NVlabs / MambaVision

Official PyTorch Implementation of MambaVision: A Hybrid Mamba-Transformer Vision Backbone
https://arxiv.org/abs/2407.08083
Other
792 stars 43 forks source link

How to Input Video Sequences for Action Recognition #20

Closed 95AliceHong closed 3 months ago

95AliceHong commented 3 months ago

Hello,

I hope this message finds you well. I am writing to inquire about the applicability of the backbone network you have proposed for video processing. Specifically, I am working with a dataset that comprises multiple folders, each containing a varying number of image frames extracted from videos. My intention is to treat each folder as an input sequence, implying that the input dimension would ideally be (B, T, C, H, W), where T represents the number of frames.

Given that the network's standard input dimension is typically set as (B, C, H, W), I was wondering if it would be feasible to reinterpret B*T as the new batch size (B), effectively making B dynamic rather than fixed. This approach would allow me to accommodate sequences of varying lengths directly without the need for padding or truncation. I would greatly appreciate your insights on whether this is a viable solution or if there are alternative strategies you would recommend for handling such video frame sequences as inputs.

Thank you in advance for your time and expertise. I look forward to your guidance.

Best regards,

ahatamiz commented 3 months ago

Hi @95AliceHong

Thanks for this question. Although our work is not tailored for video processing, I find your solution to be technically viable. In essence, each frame in the aforementioned folders are images and can be collapsed into the batch size (as independent inputs).

This approach probably gives you some leverage in tailored ways of processing the frames in each video.

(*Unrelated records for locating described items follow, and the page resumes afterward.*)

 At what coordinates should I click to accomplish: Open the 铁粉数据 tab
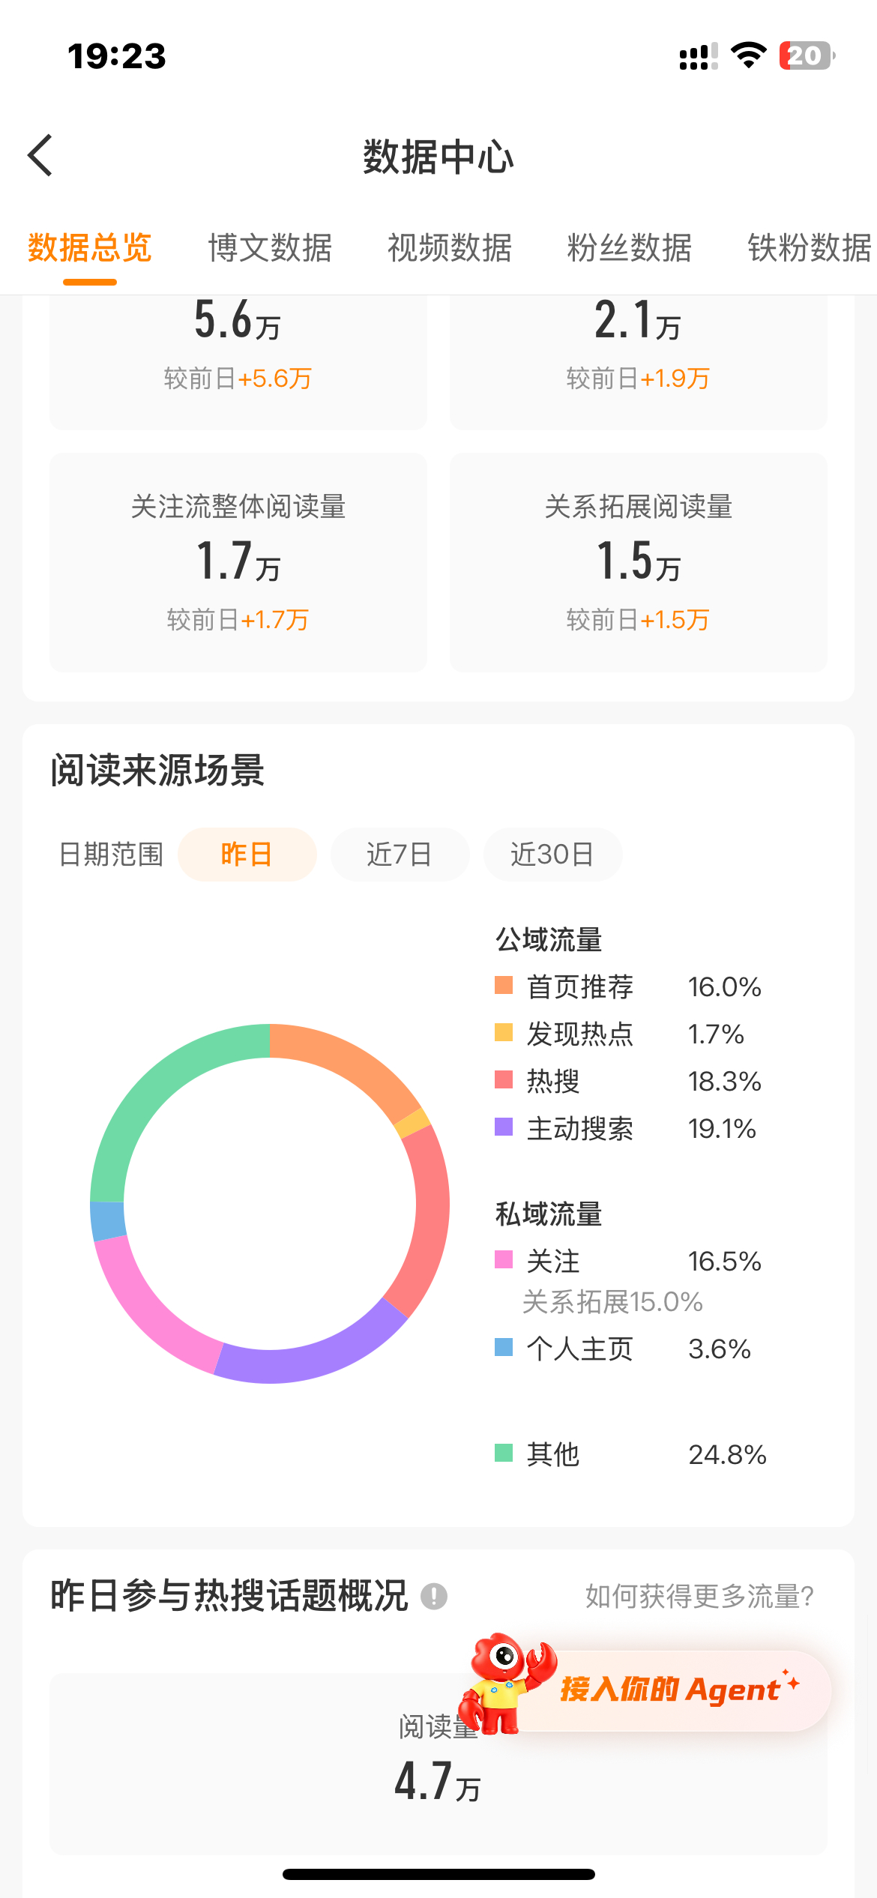(x=810, y=248)
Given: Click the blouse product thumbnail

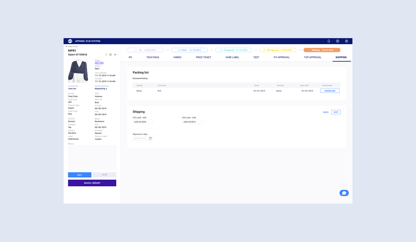Looking at the screenshot, I should pyautogui.click(x=78, y=71).
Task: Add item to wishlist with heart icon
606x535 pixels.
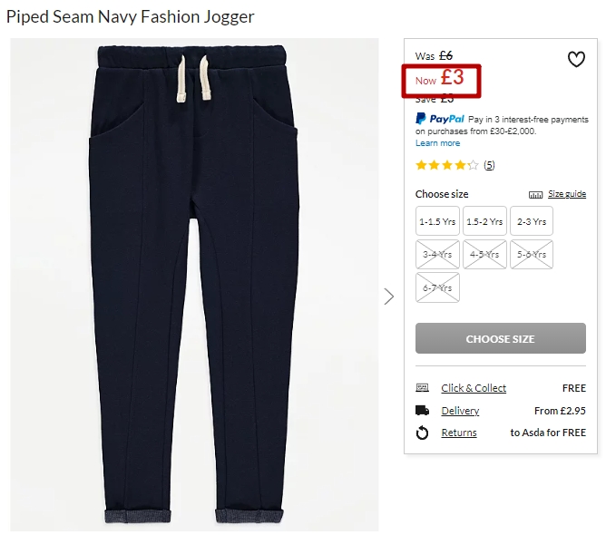Action: (576, 59)
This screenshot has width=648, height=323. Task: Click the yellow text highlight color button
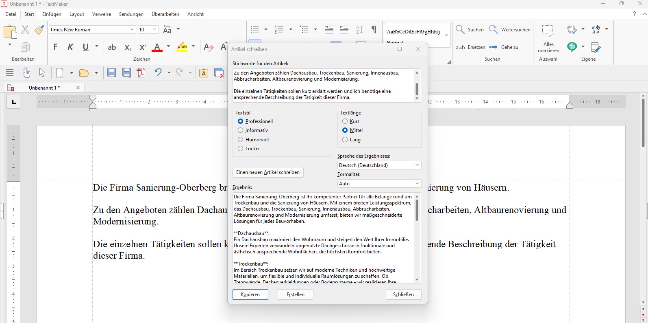pyautogui.click(x=182, y=47)
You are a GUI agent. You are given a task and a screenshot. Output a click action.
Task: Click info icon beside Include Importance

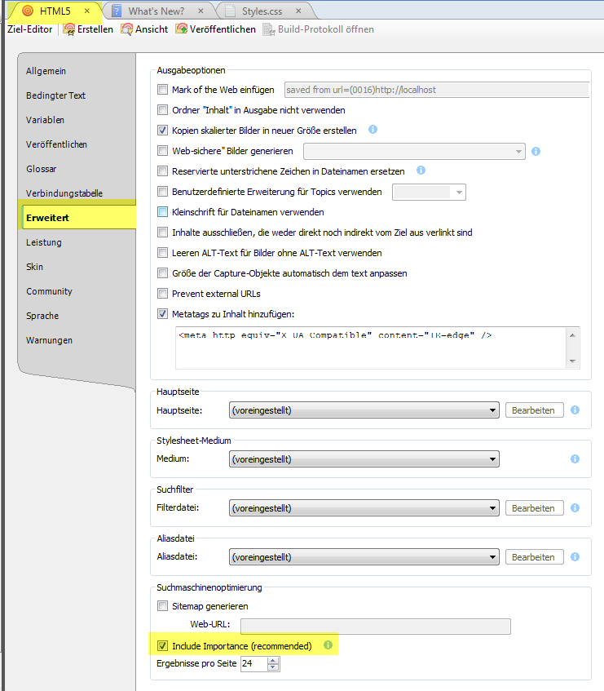tap(328, 646)
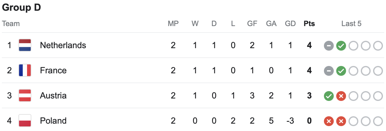Click Netherlands' gray draw result icon
The height and width of the screenshot is (131, 386).
pos(329,46)
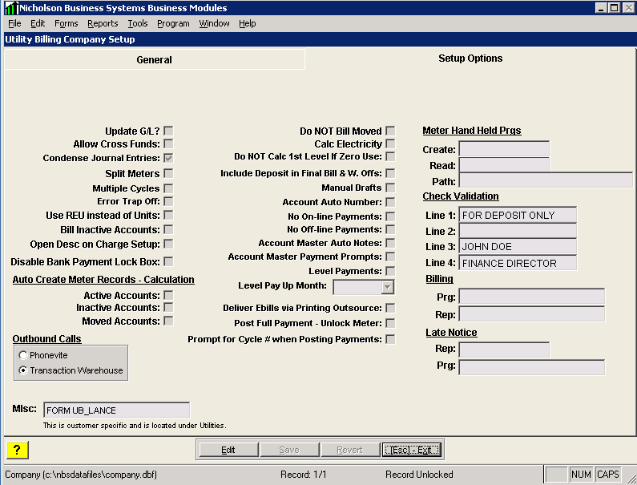
Task: Click the Nicholson Business Systems title bar icon
Action: 10,7
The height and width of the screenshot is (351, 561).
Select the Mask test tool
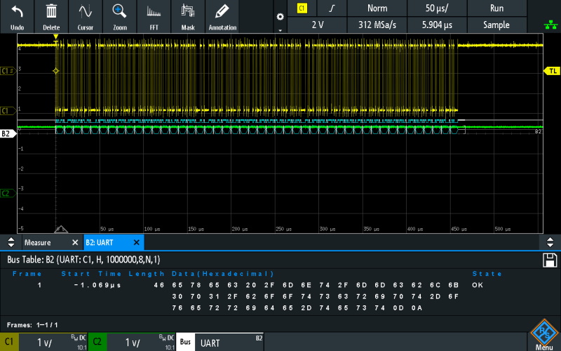pos(188,12)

For example, you may want to skip certain number of frames in a systematic fashion.

Also needless to mention, MambaVision supports processing of images with arbitrary resolutions which should be helpful in your pipeline.

I look forward to know what you can make with MambaVision for action recognition. We can also add a link to your repository if you built something based on our backbone.

95AliceHong commented 3 months ago

Thank you very much for your prompt and helpful response! I will definitely give it a try. Your guidance is much appreciated.